* **Gestellte Aufgabe**
Führe die Forumsdiskussion über die Kehrtwende von Microsoft bei der Xbox One fort und beginne direkt nach ihrer letzten Zeile.

* **Angezeigter Text**
Scheint von MS bestätigt  zu sein!

Xbox Wire


----------



## Tripleh84 (19. Juni 2013)

*AW: MS mit 180 Grad Wende bei der XBOX ONE?*

Toll, einfach Sony alles nachmachen. Auch keine Schlechte Idee..


----------



## Blizzard_Mamba (19. Juni 2013)

*AW: MS mit 180 Grad Wende bei der XBOX ONE?! Update 1*

Dann kann ich ja doch noch Halo spielen


----------



## FrozenLayer (19. Juni 2013)

*AW: MS mit 180 Grad Wende bei der XBOX ONE?! Update 1*

Das sehe ich kritisch. Ich hoffe, dass sie sich jetzt nicht zuviel von Steam abgucken und das System mit der Verwaltung von digitalen Inhalten wieder komplett fallen lassen. Wenn sie ein noch besseres DRM aus dem Hut zaubern könnten, wäre das natürlich fantastisch.


----------



## Robonator (19. Juni 2013)

*AW: MS mit 180 Grad Wende bei der XBOX ONE?! Update 1*

Sony hat Microsoft in den Arsch getreten, jetzt hat Microsoft die Hosen voll und gibt klein bei  
Kann mir aber trotzdem nicht vorstellen das das ganze so ganz ohne Haken sein soll




FUUUUCK wasn fetter Blitz + Donner hier grad war....


Edit: Xbox Wire zeigt bei mir gar nix an.  Als wenn der Artikel oder so gelöscht wurde


----------



## Gast20141208 (19. Juni 2013)

*AW: MS mit 180 Grad Wende bei der XBOX ONE?! Update 1*

Da hat wohl jemand die Vorbestellungen gecheckt.


----------



## Anchorage (19. Juni 2013)

*AW: MS mit 180 Grad Wende bei der XBOX ONE?! Update 1*

War ja auch zu erwarten das Microsoft zurückrudert.
Trotzdem werde ich mir vermutlich keine der beiden Konsolen kaufen.
Dafür gefällt mir mein PC als Spieleplattform viel zu sehr.


----------



## Tripleh84 (19. Juni 2013)

*AW: MS mit 180 Grad Wende bei der XBOX ONE?! Update 1*

naja ich seh da nirgends eine Vertrauenswürdige Quelle.. Vielleich en Fake eines Xbox Fanboys


----------



## turbosnake (19. Juni 2013)

* **Gespeicherte Zeilen**
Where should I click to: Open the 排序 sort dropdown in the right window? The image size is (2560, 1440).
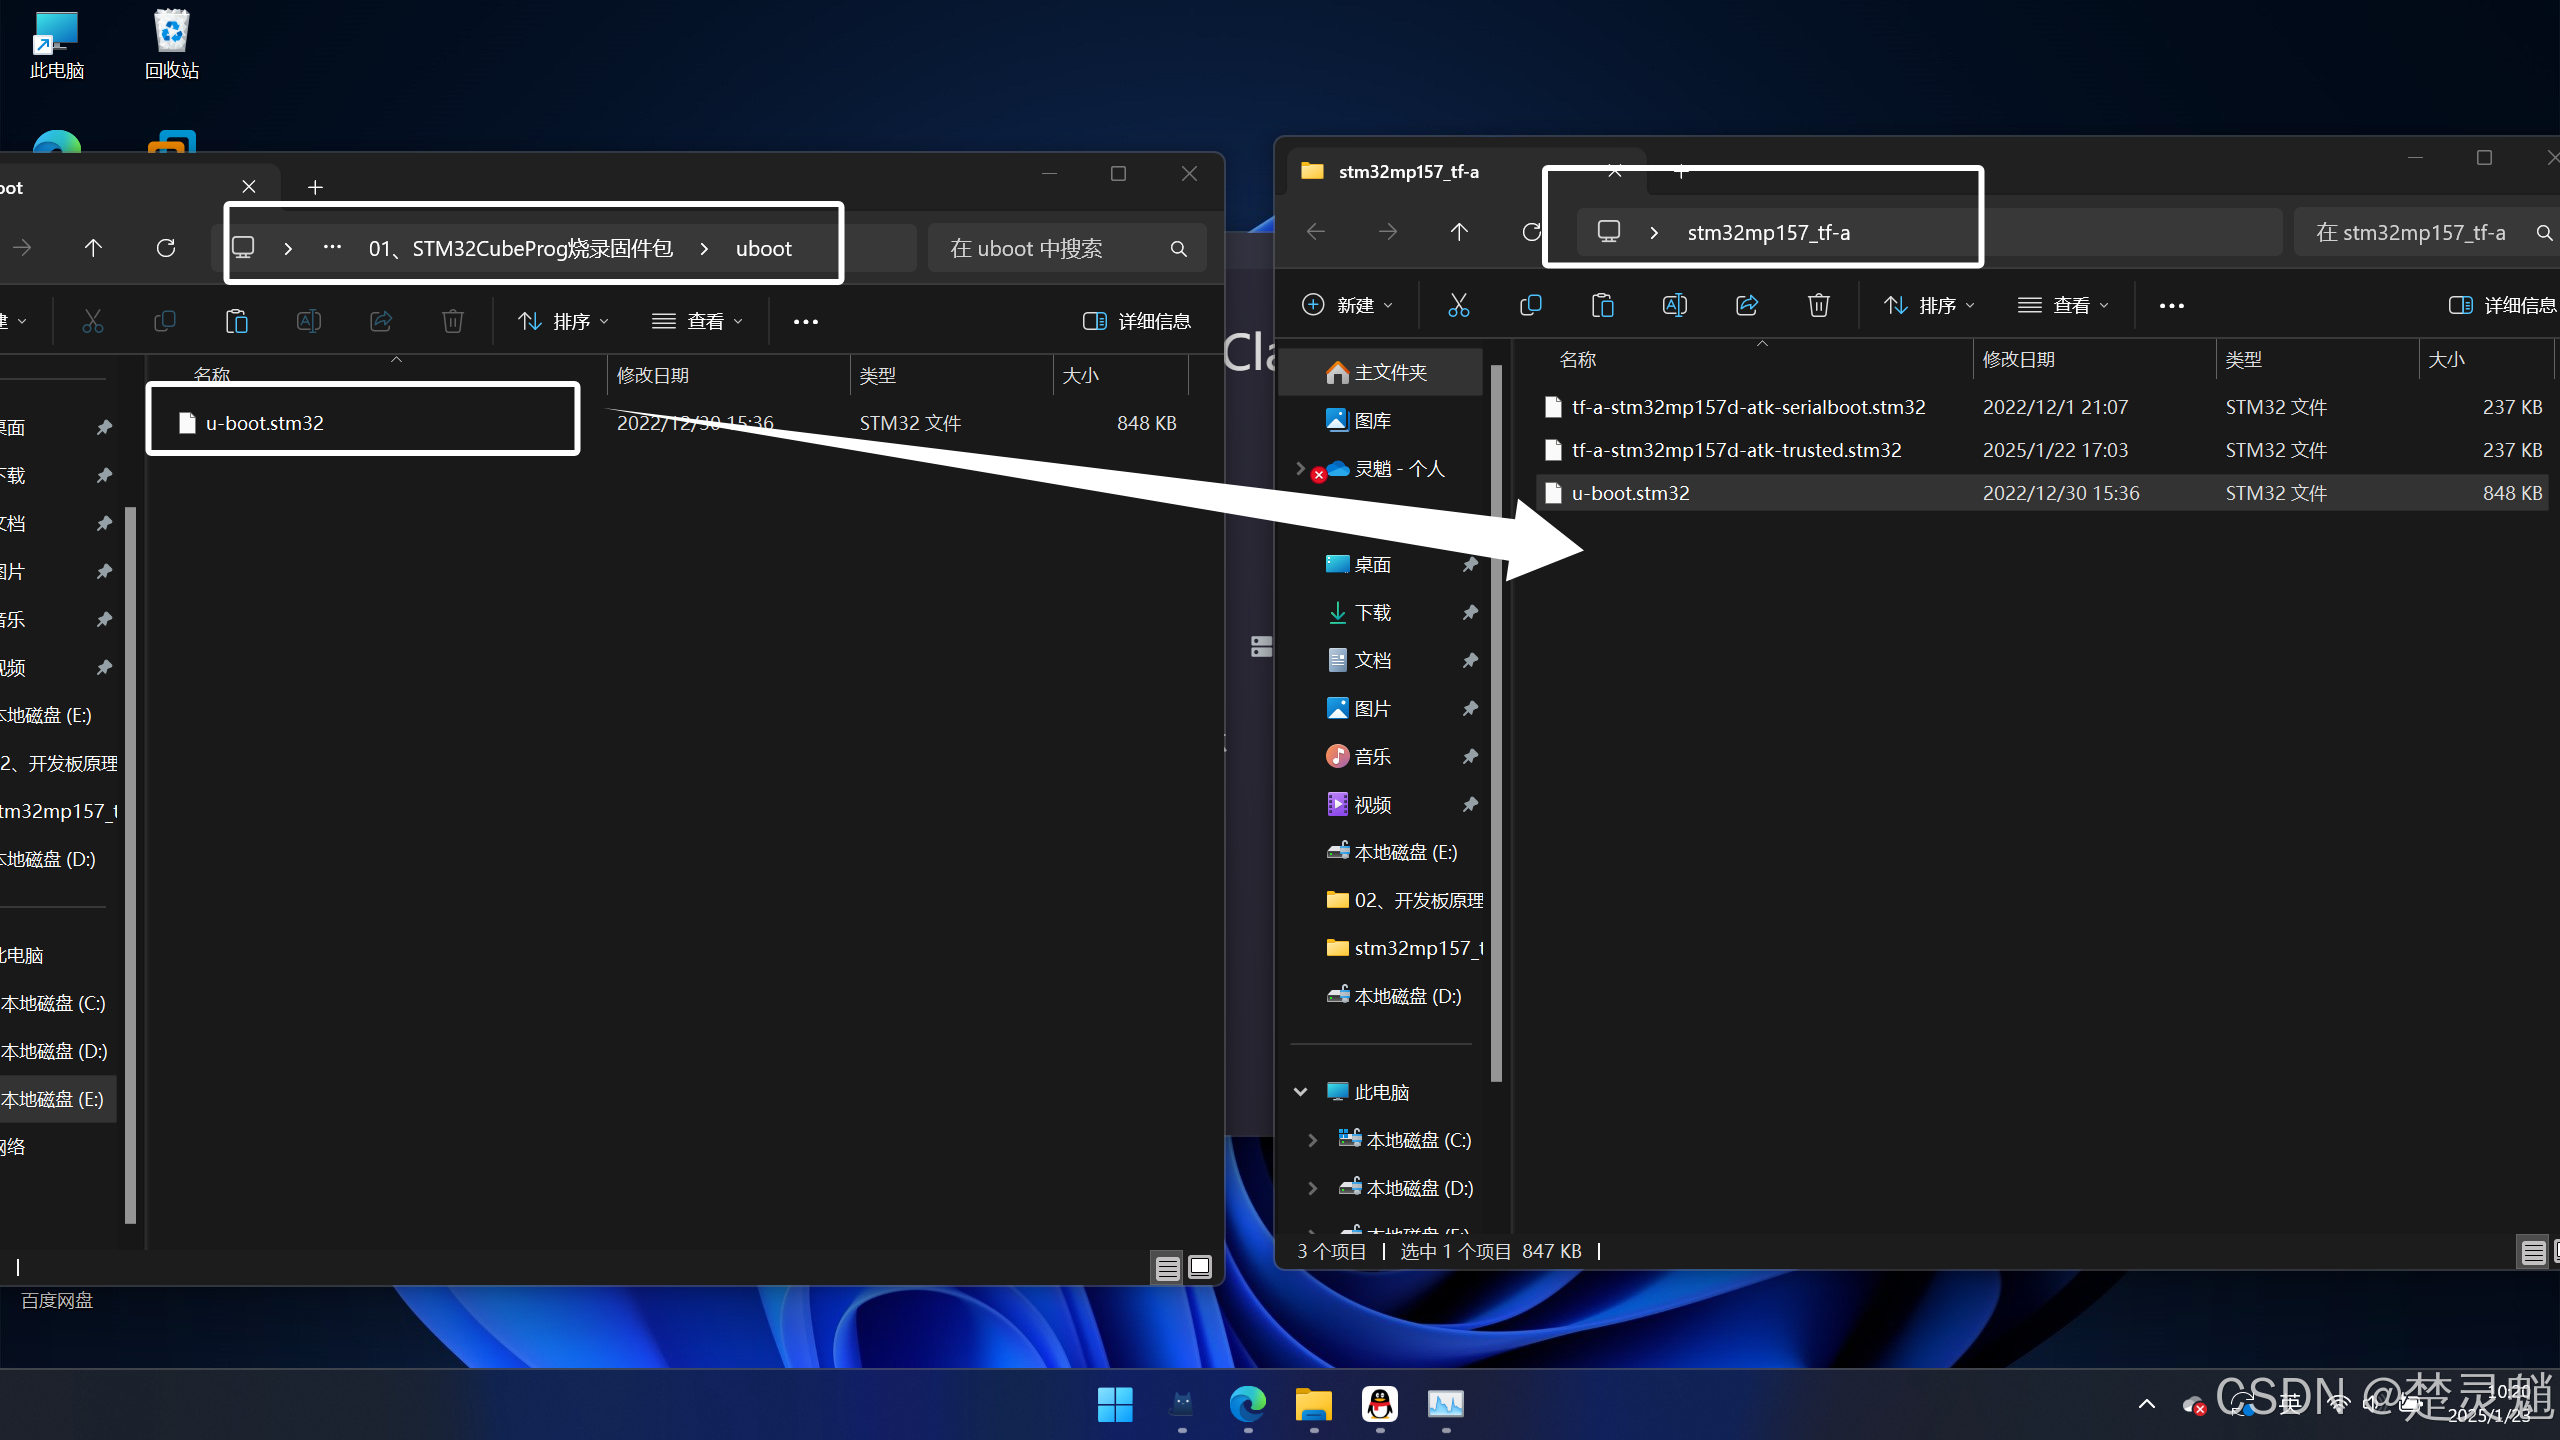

==

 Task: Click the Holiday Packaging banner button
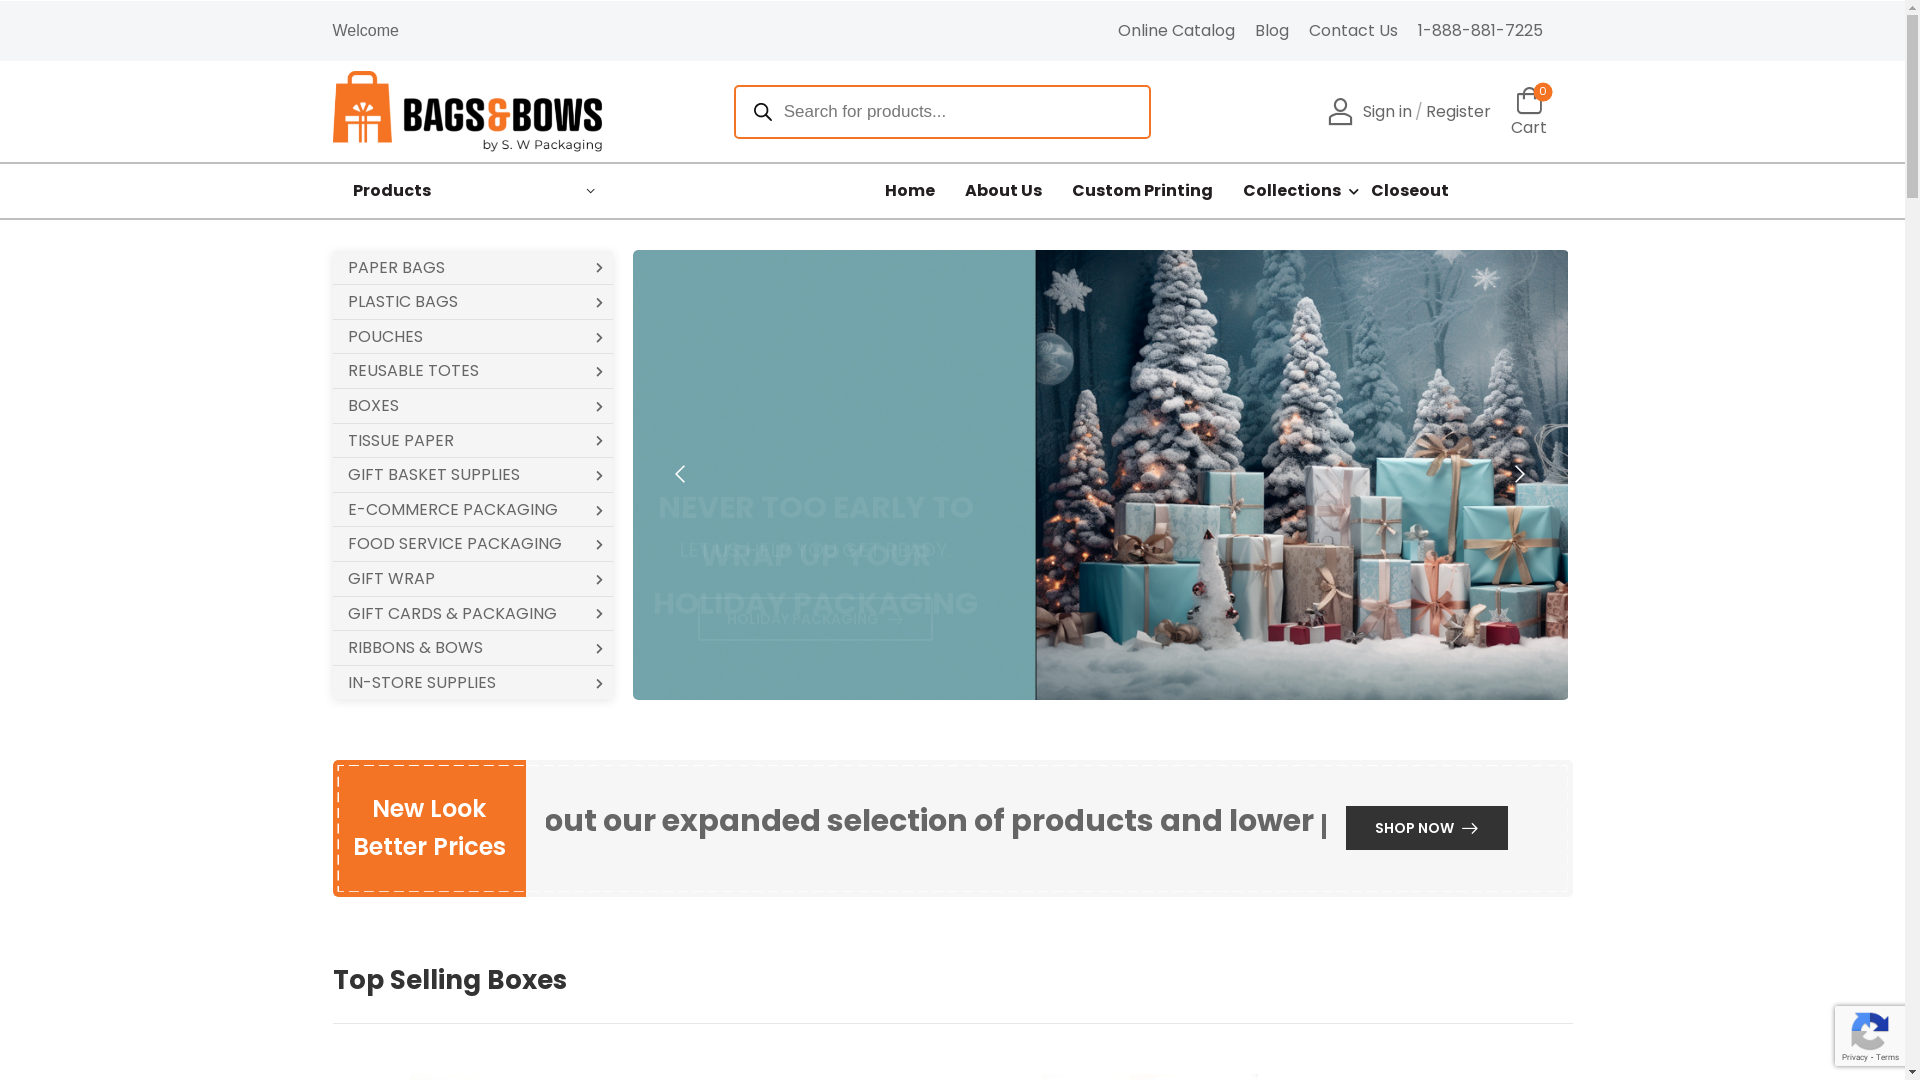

--

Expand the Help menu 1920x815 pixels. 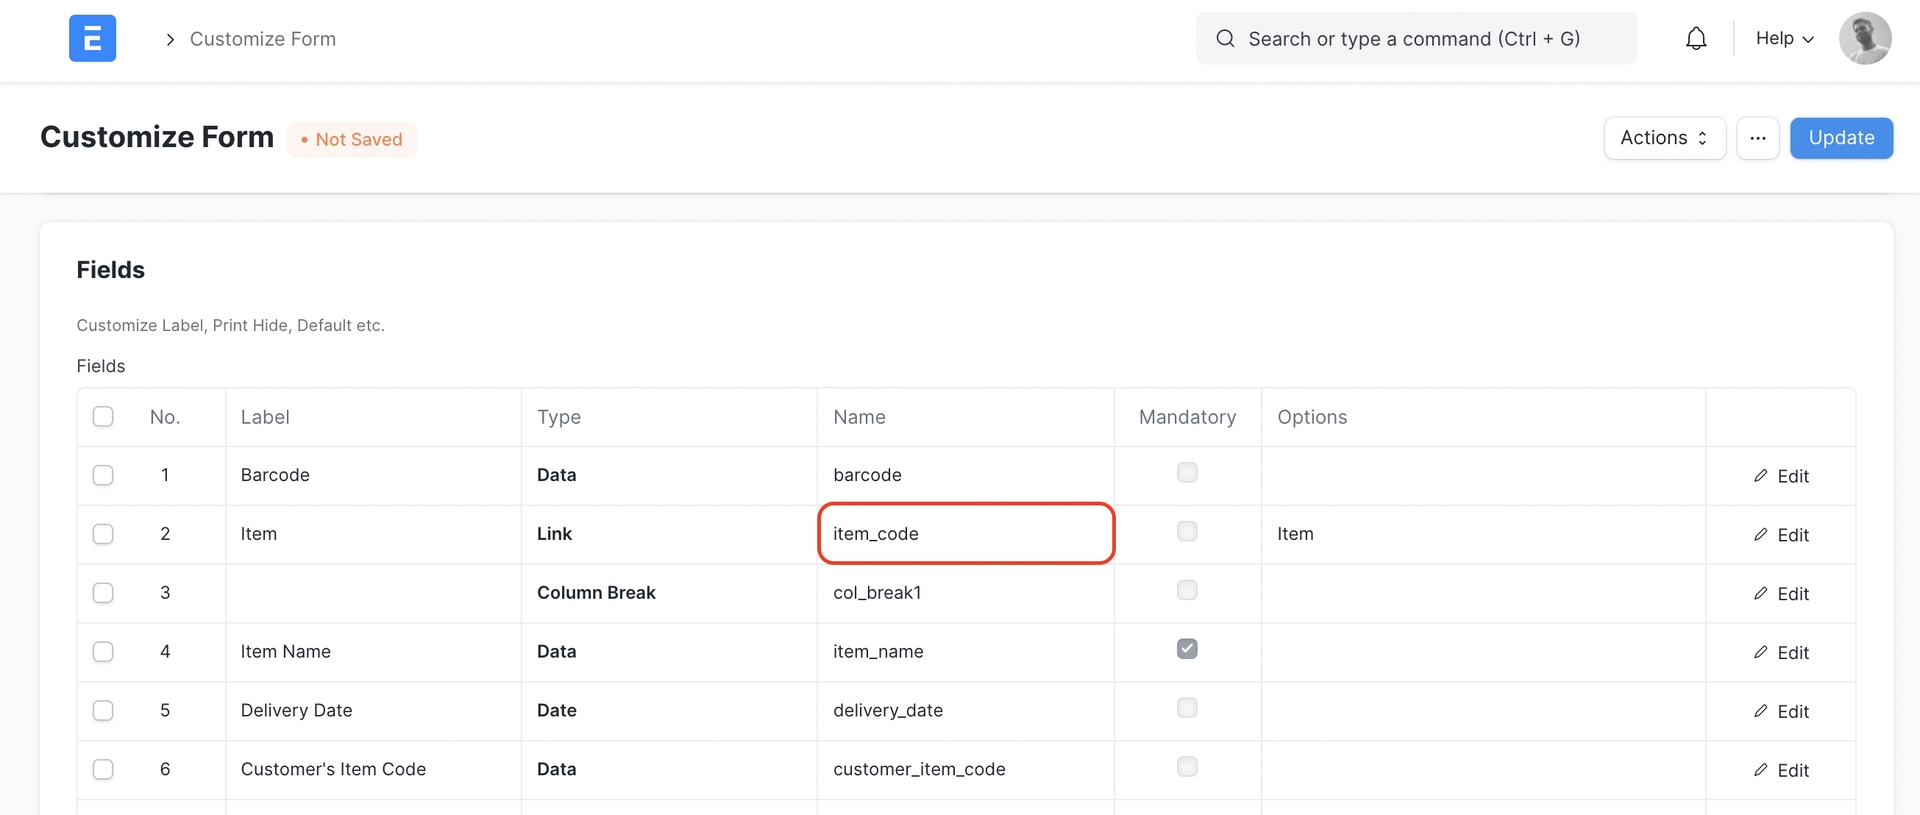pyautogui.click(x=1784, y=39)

* **Antwort zur Aufgabe**
*AW: MS mit 180 Grad Wende bei der XBOX ONE?! Update 1*

https://twitter.com/aegies/status/347449770941480961
Das ist auch zu gut


> well if microsoft's site can't handle the traffic on a FUCKING NEWS STORY i guess it's good their console doesn't need to be ALWAYS ONLINE.



Übrigens hat MS 
a) keine Eier weil sie Nachgegen
b) weil sie auf die Gamer hören
c) Das ist ein großer Hoax.


----------



## Blizzard_Mamba (19. Juni 2013)

*AW: MS mit 180 Grad Wende bei der XBOX ONE?! Update 1*

Oder MS hat das eiskalt geplant um die positiven Emotionen der Gamer auszunutzen und mehr Konsolen abzusetzten : "Wir haben es gefixt und jetzt müsst ihr auch kaufen", oder wenn man sich das ganze auf gaf ansieht, alle gehen plzl. voll auf die Xbox ab obwohl sie noch 100€ teurer und schwächer als die PS4 ist...


----------



## Pas89 (19. Juni 2013)

*AW: MS mit 180 Grad Wende bei der XBOX ONE?! Update 1*

Hauptsache die Seite ist total überlastet. 
Naja vielleicht lenkt MS doch noch ein.


----------



## turbosnake (19. Juni 2013)

*AW: MS mit 180 Grad Wende bei der XBOX ONE?! Update 1*

Last week at E3, the excitement, creativity and future of our industry was on display for a global audience.

For us, the future comes in the form of Xbox One, a system designed to be the best place to play games this year and for many years to come. As is our heritage with Xbox, we designed a system that could take full advantage of advances in technology in order to deliver a breakthrough in game play and entertainment. We imagined a new set of benefits such as easier roaming, family sharing, and new ways to try and buy games. We believe in the benefits of a connected, digital future.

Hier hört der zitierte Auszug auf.